* Word and item position data
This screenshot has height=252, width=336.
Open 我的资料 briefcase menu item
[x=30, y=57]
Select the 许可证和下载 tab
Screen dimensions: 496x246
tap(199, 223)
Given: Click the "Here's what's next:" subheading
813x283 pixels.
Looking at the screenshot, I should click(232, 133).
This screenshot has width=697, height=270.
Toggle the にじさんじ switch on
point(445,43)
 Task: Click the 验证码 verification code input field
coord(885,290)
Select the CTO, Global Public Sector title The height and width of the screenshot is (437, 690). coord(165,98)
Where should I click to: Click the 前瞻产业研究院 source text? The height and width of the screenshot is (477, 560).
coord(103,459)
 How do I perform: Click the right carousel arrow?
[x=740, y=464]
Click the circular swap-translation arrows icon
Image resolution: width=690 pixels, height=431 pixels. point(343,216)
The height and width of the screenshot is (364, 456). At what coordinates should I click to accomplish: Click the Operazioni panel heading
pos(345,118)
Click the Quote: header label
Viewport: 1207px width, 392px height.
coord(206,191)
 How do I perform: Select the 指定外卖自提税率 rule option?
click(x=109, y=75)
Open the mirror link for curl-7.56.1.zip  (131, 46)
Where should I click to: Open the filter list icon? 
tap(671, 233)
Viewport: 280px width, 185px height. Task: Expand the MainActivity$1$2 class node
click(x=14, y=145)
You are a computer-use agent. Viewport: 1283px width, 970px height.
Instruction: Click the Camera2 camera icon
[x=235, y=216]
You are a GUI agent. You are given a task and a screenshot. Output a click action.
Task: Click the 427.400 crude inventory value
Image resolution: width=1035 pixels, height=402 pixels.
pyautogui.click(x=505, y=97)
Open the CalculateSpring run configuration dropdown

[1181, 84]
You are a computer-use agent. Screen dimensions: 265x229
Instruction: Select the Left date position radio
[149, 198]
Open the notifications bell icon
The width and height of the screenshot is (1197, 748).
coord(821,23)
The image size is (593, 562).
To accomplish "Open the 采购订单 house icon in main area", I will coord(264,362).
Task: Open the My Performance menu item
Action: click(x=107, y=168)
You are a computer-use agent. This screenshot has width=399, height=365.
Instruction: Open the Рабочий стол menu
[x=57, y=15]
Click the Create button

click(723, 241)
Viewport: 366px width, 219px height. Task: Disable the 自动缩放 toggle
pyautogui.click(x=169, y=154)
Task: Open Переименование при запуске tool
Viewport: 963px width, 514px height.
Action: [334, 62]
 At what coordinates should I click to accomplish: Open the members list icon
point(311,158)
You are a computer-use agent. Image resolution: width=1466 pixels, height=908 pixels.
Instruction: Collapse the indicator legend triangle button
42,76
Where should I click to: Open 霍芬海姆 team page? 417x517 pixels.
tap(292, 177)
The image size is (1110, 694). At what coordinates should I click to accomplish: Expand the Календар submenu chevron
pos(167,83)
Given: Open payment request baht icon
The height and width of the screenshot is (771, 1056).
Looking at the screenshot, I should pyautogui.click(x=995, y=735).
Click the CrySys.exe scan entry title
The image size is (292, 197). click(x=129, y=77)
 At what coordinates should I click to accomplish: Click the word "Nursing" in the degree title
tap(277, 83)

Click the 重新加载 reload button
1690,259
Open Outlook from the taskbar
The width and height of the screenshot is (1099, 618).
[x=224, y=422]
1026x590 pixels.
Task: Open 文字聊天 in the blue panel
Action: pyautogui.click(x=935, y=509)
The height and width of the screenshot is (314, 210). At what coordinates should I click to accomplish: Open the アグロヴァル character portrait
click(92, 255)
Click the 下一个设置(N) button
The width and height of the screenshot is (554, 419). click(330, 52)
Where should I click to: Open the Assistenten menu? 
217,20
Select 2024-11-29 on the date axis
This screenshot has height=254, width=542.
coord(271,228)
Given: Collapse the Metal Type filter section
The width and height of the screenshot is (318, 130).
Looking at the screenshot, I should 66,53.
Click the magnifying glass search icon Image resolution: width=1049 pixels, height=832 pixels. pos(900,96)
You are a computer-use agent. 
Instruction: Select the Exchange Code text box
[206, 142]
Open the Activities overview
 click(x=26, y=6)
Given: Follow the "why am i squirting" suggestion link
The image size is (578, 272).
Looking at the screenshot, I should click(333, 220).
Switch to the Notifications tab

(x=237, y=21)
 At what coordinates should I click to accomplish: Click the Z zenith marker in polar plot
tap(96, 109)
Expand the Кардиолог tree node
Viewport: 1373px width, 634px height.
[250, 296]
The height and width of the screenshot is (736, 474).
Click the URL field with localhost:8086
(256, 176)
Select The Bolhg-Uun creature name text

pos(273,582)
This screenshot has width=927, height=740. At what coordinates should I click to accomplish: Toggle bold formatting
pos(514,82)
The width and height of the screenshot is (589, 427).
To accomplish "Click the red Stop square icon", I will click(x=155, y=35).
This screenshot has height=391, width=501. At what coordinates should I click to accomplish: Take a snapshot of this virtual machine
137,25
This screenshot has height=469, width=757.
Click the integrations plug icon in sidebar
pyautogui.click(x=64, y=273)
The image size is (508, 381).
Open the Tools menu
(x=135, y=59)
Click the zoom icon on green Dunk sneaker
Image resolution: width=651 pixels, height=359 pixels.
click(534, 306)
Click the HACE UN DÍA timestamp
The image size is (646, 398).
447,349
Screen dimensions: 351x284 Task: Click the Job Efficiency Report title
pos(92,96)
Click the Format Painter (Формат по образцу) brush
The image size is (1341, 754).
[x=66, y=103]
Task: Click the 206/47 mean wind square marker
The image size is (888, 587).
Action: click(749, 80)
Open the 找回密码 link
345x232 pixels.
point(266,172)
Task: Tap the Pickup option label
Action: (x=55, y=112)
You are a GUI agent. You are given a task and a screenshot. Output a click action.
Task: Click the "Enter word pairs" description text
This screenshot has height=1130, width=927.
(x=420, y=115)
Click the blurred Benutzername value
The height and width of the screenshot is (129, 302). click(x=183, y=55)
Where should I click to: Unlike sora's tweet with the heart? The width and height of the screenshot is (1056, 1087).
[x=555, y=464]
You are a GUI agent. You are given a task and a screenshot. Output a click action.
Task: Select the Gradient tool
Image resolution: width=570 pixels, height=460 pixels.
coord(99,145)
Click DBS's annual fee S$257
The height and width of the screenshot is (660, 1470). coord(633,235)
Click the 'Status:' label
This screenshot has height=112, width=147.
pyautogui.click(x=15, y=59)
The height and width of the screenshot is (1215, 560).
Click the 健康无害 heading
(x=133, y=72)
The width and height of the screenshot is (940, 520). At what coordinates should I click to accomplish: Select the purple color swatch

* Task description
Copy out the rows once more, swapping every "computer-use agent" for "screen-control agent" and leaving everything else untouched.

* Written answer
This screenshot has height=252, width=336.
Open 我的资料 briefcase menu item
[x=30, y=57]
Select the 许可证和下载 tab
Screen dimensions: 496x246
tap(199, 223)
Given: Click the "Here's what's next:" subheading
813x283 pixels.
Looking at the screenshot, I should click(232, 133).
This screenshot has width=697, height=270.
Toggle the にじさんじ switch on
point(445,43)
 Task: Click the 验证码 verification code input field
coord(885,290)
Select the CTO, Global Public Sector title The height and width of the screenshot is (437, 690). coord(165,98)
Where should I click to: Click the 前瞻产业研究院 source text? The height and width of the screenshot is (477, 560).
coord(103,459)
 How do I perform: Click the right carousel arrow?
[x=740, y=464]
Click the circular swap-translation arrows icon
Image resolution: width=690 pixels, height=431 pixels. point(343,216)
The height and width of the screenshot is (364, 456). At what coordinates should I click to accomplish: Click the Operazioni panel heading
pos(345,118)
Click the Quote: header label
Viewport: 1207px width, 392px height.
coord(206,191)
 How do I perform: Select the 指定外卖自提税率 rule option?
click(x=109, y=75)
Open the mirror link for curl-7.56.1.zip  (131, 46)
Where should I click to: Open the filter list icon? 
tap(671, 233)
Viewport: 280px width, 185px height. Task: Expand the MainActivity$1$2 class node
click(x=14, y=145)
You are a screen-control agent. Viewport: 1283px width, 970px height.
Instruction: Click the Camera2 camera icon
[x=235, y=216]
You are a GUI agent. You are given a task and a screenshot. Output a click action.
Task: Click the 427.400 crude inventory value
Image resolution: width=1035 pixels, height=402 pixels.
pyautogui.click(x=505, y=97)
Open the CalculateSpring run configuration dropdown

[1181, 84]
You are a screen-control agent. Screen dimensions: 265x229
Instruction: Select the Left date position radio
[149, 198]
Open the notifications bell icon
The width and height of the screenshot is (1197, 748).
coord(821,23)
The image size is (593, 562).
To accomplish "Open the 采购订单 house icon in main area", I will coord(264,362).
Task: Open the My Performance menu item
Action: click(x=107, y=168)
You are a screen-control agent. This screenshot has width=399, height=365.
Instruction: Open the Рабочий стол menu
[x=57, y=15]
Click the Create button

click(723, 241)
Viewport: 366px width, 219px height. Task: Disable the 自动缩放 toggle
pyautogui.click(x=169, y=154)
Task: Open Переименование при запуске tool
Viewport: 963px width, 514px height.
Action: [334, 62]
 At what coordinates should I click to accomplish: Open the members list icon
point(311,158)
You are a screen-control agent. Image resolution: width=1466 pixels, height=908 pixels.
Instruction: Collapse the indicator legend triangle button
42,76
Where should I click to: Open 霍芬海姆 team page? 417x517 pixels.
tap(292, 177)
The image size is (1110, 694). At what coordinates should I click to accomplish: Expand the Календар submenu chevron
pos(167,83)
Given: Open payment request baht icon
The height and width of the screenshot is (771, 1056).
Looking at the screenshot, I should pyautogui.click(x=995, y=735).
Click the CrySys.exe scan entry title
The image size is (292, 197). click(x=129, y=77)
 At what coordinates should I click to accomplish: Click the word "Nursing" in the degree title
tap(277, 83)

Click the 重新加载 reload button
1690,259
Open Outlook from the taskbar
The width and height of the screenshot is (1099, 618).
[x=224, y=422]
1026x590 pixels.
Task: Open 文字聊天 in the blue panel
Action: pyautogui.click(x=935, y=509)
The height and width of the screenshot is (314, 210). At what coordinates should I click to accomplish: Open the アグロヴァル character portrait
click(92, 255)
Click the 下一个设置(N) button
The width and height of the screenshot is (554, 419). click(330, 52)
Where should I click to: Open the Assistenten menu? 
217,20
Select 2024-11-29 on the date axis
This screenshot has height=254, width=542.
coord(271,228)
Given: Collapse the Metal Type filter section
The width and height of the screenshot is (318, 130).
Looking at the screenshot, I should 66,53.
Click the magnifying glass search icon Image resolution: width=1049 pixels, height=832 pixels. pos(900,96)
You are a screen-control agent. 
Instruction: Select the Exchange Code text box
[206, 142]
Open the Activities overview
 click(x=26, y=6)
Given: Follow the "why am i squirting" suggestion link
The image size is (578, 272).
Looking at the screenshot, I should click(333, 220).
Switch to the Notifications tab

(x=237, y=21)
 At what coordinates should I click to accomplish: Click the Z zenith marker in polar plot
tap(96, 109)
Expand the Кардиолог tree node
Viewport: 1373px width, 634px height.
[250, 296]
The height and width of the screenshot is (736, 474).
Click the URL field with localhost:8086
(256, 176)
Select The Bolhg-Uun creature name text

pos(273,582)
This screenshot has width=927, height=740. At what coordinates should I click to accomplish: Toggle bold formatting
pos(514,82)
The width and height of the screenshot is (589, 427).
To accomplish "Click the red Stop square icon", I will click(x=155, y=35).
This screenshot has height=391, width=501. At what coordinates should I click to accomplish: Take a snapshot of this virtual machine
137,25
This screenshot has height=469, width=757.
Click the integrations plug icon in sidebar
pyautogui.click(x=64, y=273)
The image size is (508, 381).
Open the Tools menu
(x=135, y=59)
Click the zoom icon on green Dunk sneaker
Image resolution: width=651 pixels, height=359 pixels.
click(534, 306)
Click the HACE UN DÍA timestamp
The image size is (646, 398).
447,349
Screen dimensions: 351x284 Task: Click the Job Efficiency Report title
pos(92,96)
Click the Format Painter (Формат по образцу) brush
The image size is (1341, 754).
[x=66, y=103]
Task: Click the 206/47 mean wind square marker
The image size is (888, 587).
Action: click(749, 80)
Open the 找回密码 link
345x232 pixels.
point(266,172)
Task: Tap the Pickup option label
Action: (x=55, y=112)
You are a GUI agent. You are given a task and a screenshot. Output a click action.
Task: Click the "Enter word pairs" description text
This screenshot has height=1130, width=927.
(x=420, y=115)
Click the blurred Benutzername value
The height and width of the screenshot is (129, 302). click(x=183, y=55)
Where should I click to: Unlike sora's tweet with the heart? The width and height of the screenshot is (1056, 1087).
[x=555, y=464]
You are a GUI agent. You are given a task and a screenshot. Output a click action.
Task: Select the Gradient tool
Image resolution: width=570 pixels, height=460 pixels.
coord(99,145)
Click DBS's annual fee S$257
The height and width of the screenshot is (660, 1470). coord(633,235)
Click the 'Status:' label
This screenshot has height=112, width=147.
pyautogui.click(x=15, y=59)
The height and width of the screenshot is (1215, 560).
Click the 健康无害 heading
(x=133, y=72)
The width and height of the screenshot is (940, 520). At what coordinates should I click to accomplish: Select the purple color swatch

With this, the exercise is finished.